Y Nicómedes, que se perfila como uno de los rasgos más frecuentes del boliviano. De provincia, fuerte, de ojos inquietos y sonrisa esquiva, es un joven como los miles que hay, para quien el servicio militar es el umbral hacia alguna otra cosa. Porque teniéndolo casi todo, se siente prisionero del paisaje, un abotargado territorio rodeado de montañas. Un valle. Para Nicómedes, el reclutamiento es una posibilidad de aventura. El camión militar lo llevará hacia el futuro, hacia la promesa y la ambigüedad que encierra esa palabra. Y llego aquí a un punto que me permite señalar algo fundamental en la construcción de estos quince relatos. Al estar en los márgenes de la plenitud, de la satisfacción, de la comodidad, llámense estos márgenes desarraigo, mestizaje, pobreza, enclaustramiento, decepción, tedio, equívocas elecciones, o lo que fuera, estos personajes tienen la posibilidad de soñar algo más y, en los casos más felices, de desplazarse hacia ello, aunque en algún relato el sueño no alcance a ser más que una proyección absurda. Sin embargo, todo desplazamiento, todo movimiento, imaginario o real, es aventuroso porque se realiza en la ventura de la voluntad de alcanzar el futuro. Y el futuro es en esencia desconocido, impredecible, incierto, pero también es la promesa de un florecimiento que puede tener los colores que emana un gesto de libertad, de valentía, de disconformidad, de disensión. Hay aventuras nimias y aventuras trascendentales, pero todas ellas responden a una dinámica que elude lo trágico de la tragedia que está a punto de instalarse.

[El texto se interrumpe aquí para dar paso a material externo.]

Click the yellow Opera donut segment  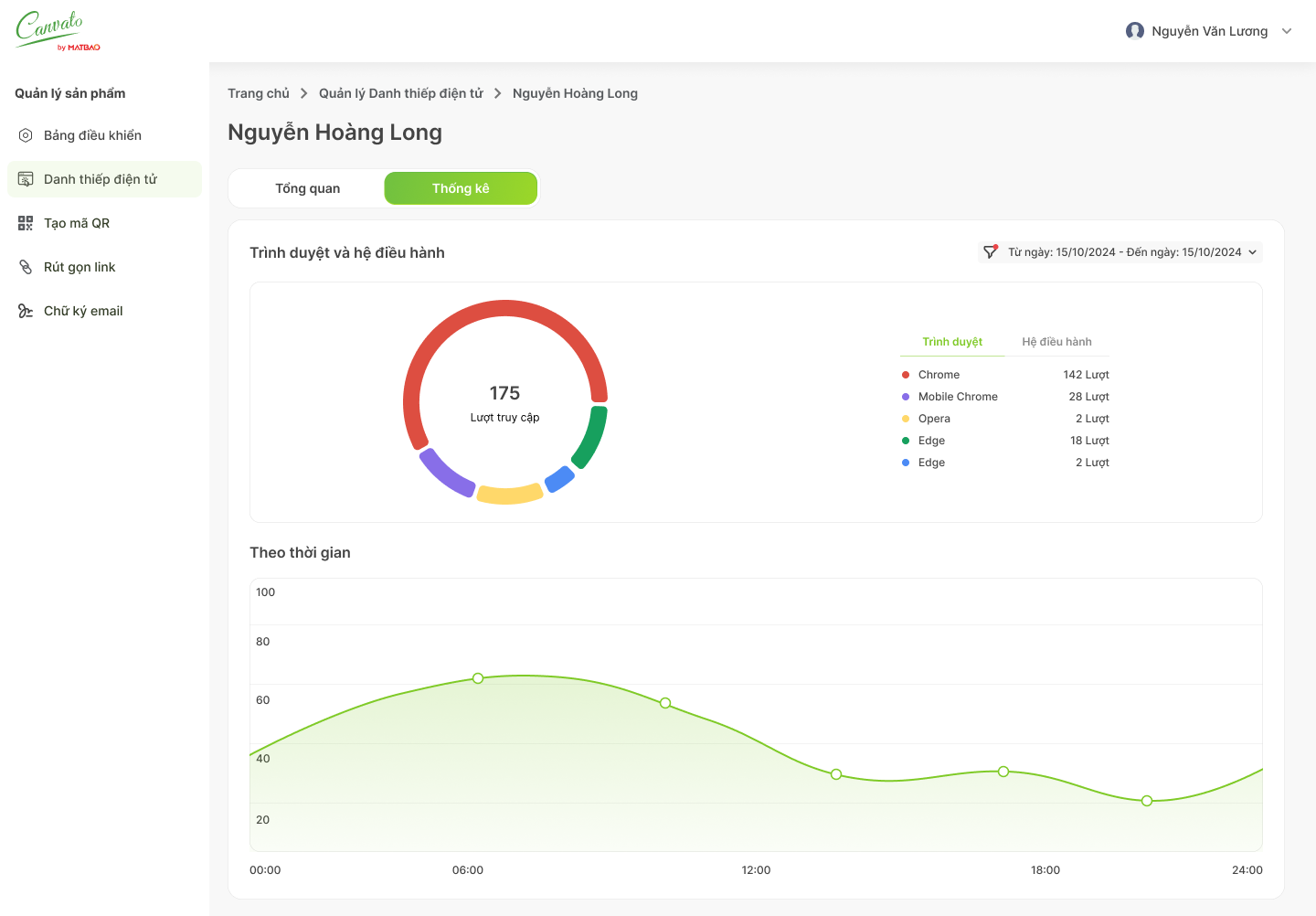tap(509, 495)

Entonces, la gran esperanza de lo limítrofe es trastocar el presente, la repetición abrumante de lo cotidiano, el sinsentido del utilitarismo y de las vacuas convenciones sociales, el ir y venir del sufrimiento a la alegría y al sufrimiento. En su prosa, Carmen Beatriz rehúye lo prosaico para atender lo que se desprende, lo que se mueve, y, por tanto, para mirar y contarnos sobre las variadas posibilidades de huida que hay.

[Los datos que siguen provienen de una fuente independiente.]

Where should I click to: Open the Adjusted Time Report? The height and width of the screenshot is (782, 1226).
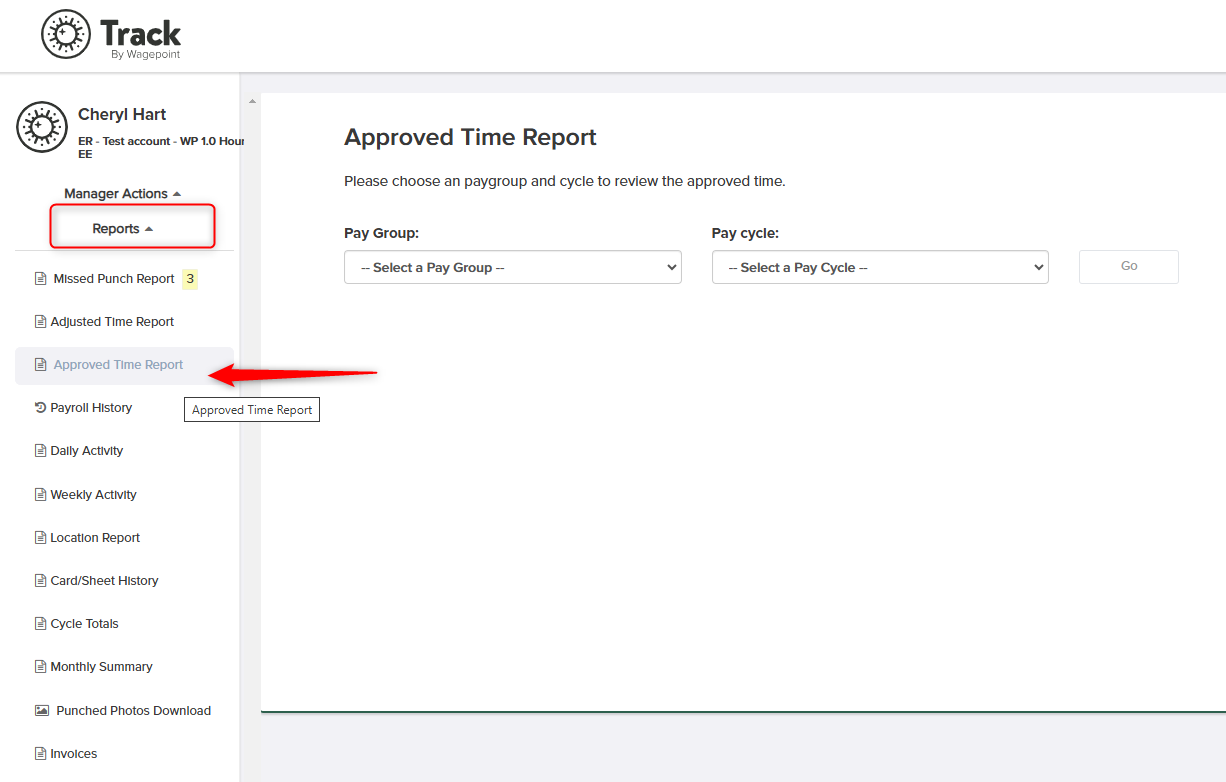click(112, 322)
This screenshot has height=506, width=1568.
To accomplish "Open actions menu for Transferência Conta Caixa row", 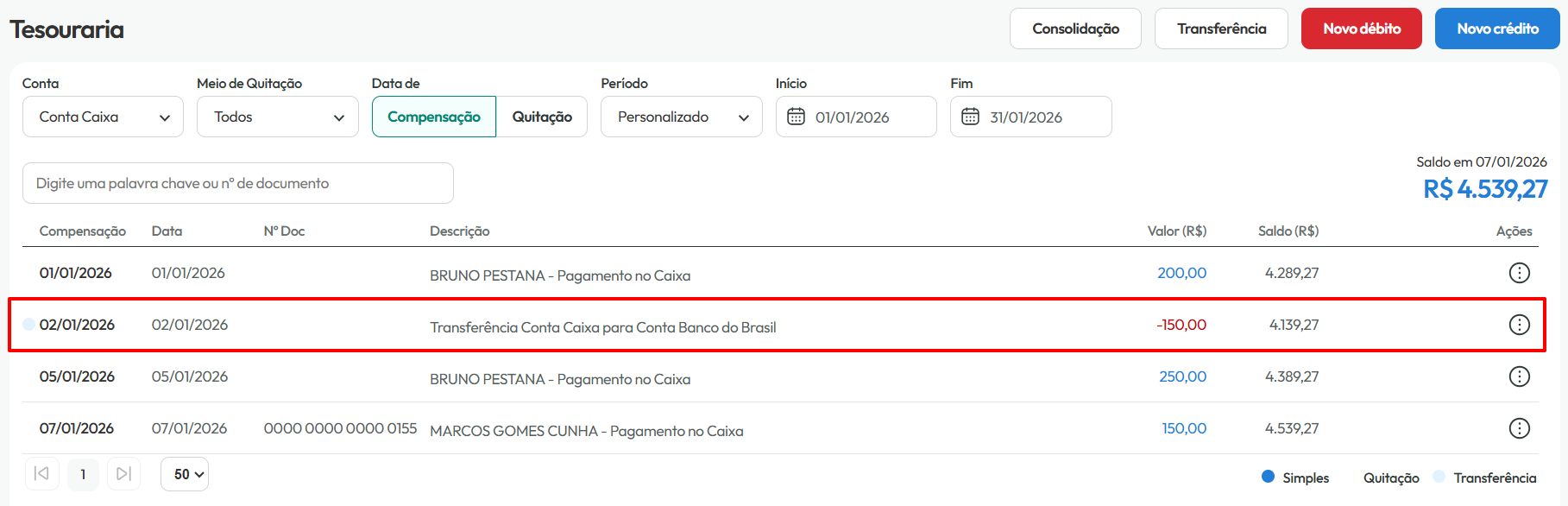I will (1519, 325).
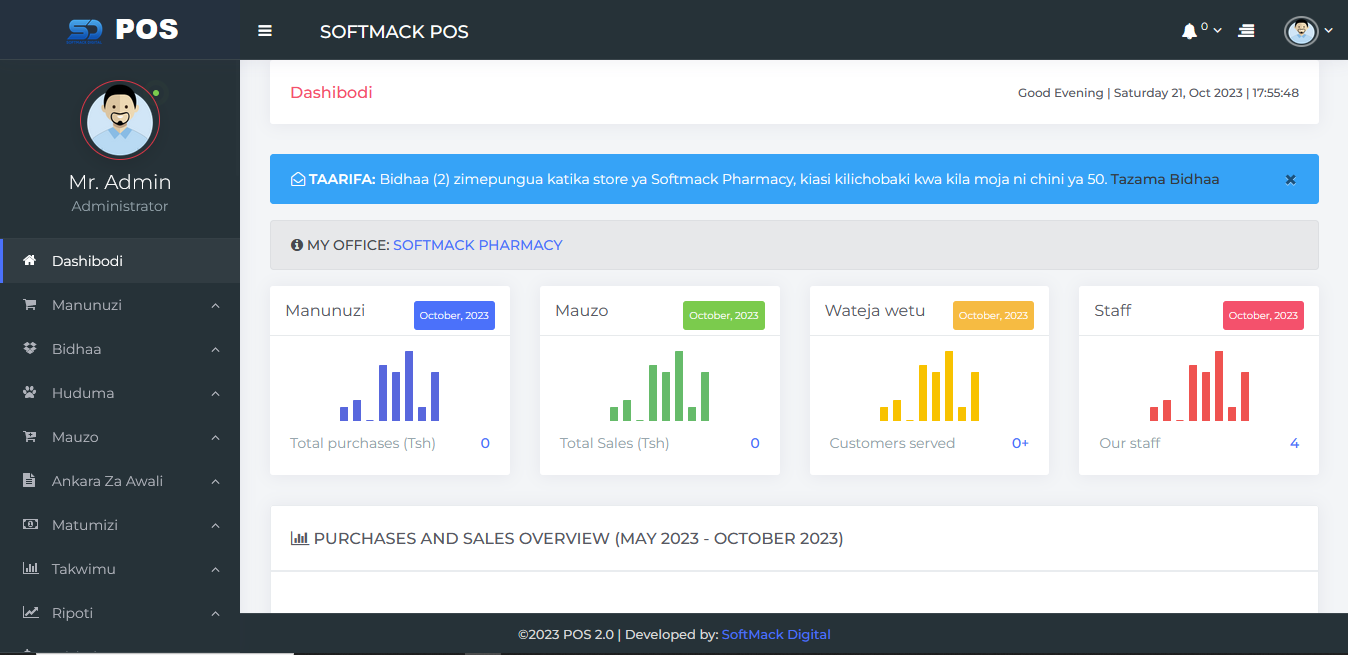
Task: Click the SoftMack Digital footer link
Action: (775, 634)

Y quizá sus personajes sean espejos de nosotros mismos, seres humanos encerrados por un sinfín de condiciones generadas por temores y debilidades. Pero el personaje que arriesgándose va al paso de su corazón es también posible en todos nosotros. Cuántas veces hemos sido la joven que se va con el circo, con los gitanos o con una orden religiosa; cuántas veces hemos sido Nicómedes que, aparentemente teniéndolo todo, no soporta la cerrazón del paisaje y se sube a un camión que no avisa destino. En todos nosotros está la posibilidad de la puerta cerrada y de la puerta abierta, de la conformidad embozada o del despabilamiento, del disfrute de la mezquina seguridad o de la gratuidad del salto hacia otra cosa.
Y las formas en las que Carmen Beatriz Ruiz se sumerge en la vastedad del alma dan un aire renovado y por renovado, reencontrado, constituyente, fundamental, a la narrativa boliviana. He recordado a muchas mujeres escritoras latinoamericanas mientras leía estos cuentos, y la voz que resonaba me decía “mujeres de ojos grandes”. Yo no dudaría, esta es una escritura de mujer, sí, de una mujer de ojos bien grandes. Y boliviana. Una mujer que ha mirado la vida, sus peligrosas y sus mansas fronteras geográficas, históricas, culturales, experienciales, y que sabe de las infinitas posibilidades que bullen allí.